Monday, August 8, 2016

A Year in the Midwest



The summer is drawing to a close. It's been an interesting transition, moving from northern California (where air conditioning isn't a thing) back to the Midwest (where it is a necessity). Mine has gone out three times in the last three weeks and, luckily, I live in an apartment complex with a maintenance staff who are not only fast and friendly, but good at what they do. But the nights where the AC has gone out have been the longest as I've been unable to sleep or I've simply been sleeping poorly as of late. I have an active imagination; I play scenarios out in my head over and over with differing results and this is what keeps me staring up at the popcorn ceiling until the alarm goes off at 4am. Sometimes you listen to the voices, sometimes you have to drown them out or suffocate them altogether.

I'm coming up on being home a full year. I have recorded 14 new DJ mixes, all of varying styles. I have had 27 separate DJ-ing gigs, I've done one public reading, two old friends have passed on to other worlds, and I had the joy of a brief summer fling that has since, I imagine, fizzled out. This is life; this is how things go.

> [REQUIRED TASKS]
a. In the blog post, the paragraph beginning "I'm coming up on being home" uses numbers to count several things. List each counted item with its number.
b. Please reproduce the entries from the line containing "The image size is (836, 563)." through the end of the entries, copying each line without changes.

> [GIVEN DATA]

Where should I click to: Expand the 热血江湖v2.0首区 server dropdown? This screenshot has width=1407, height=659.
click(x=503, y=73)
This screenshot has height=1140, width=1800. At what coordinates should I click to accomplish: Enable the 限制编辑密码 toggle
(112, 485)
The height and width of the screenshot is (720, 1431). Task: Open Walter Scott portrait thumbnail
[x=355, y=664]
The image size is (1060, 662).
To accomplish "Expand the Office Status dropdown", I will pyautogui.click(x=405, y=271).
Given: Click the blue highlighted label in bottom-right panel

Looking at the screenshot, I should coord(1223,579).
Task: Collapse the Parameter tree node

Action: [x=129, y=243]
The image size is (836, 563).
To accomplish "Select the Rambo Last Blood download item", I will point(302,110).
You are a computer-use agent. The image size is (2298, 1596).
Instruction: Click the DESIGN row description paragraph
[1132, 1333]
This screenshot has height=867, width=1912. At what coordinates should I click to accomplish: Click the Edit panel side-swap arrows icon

> [EXPECTED ANSWERS]
a.
- 14 new DJ mixes
- 27 separate DJ-ing gigs
- one public reading
- two old friends who have passed on

b.
The image size is (836, 563).
To accomplish "Select the Rambo Last Blood download item", I will point(302,110).
You are a computer-use agent. The image size is (2298, 1596).
Instruction: Click the DESIGN row description paragraph
[1132, 1333]
This screenshot has height=867, width=1912. At what coordinates should I click to accomplish: Click the Edit panel side-swap arrows icon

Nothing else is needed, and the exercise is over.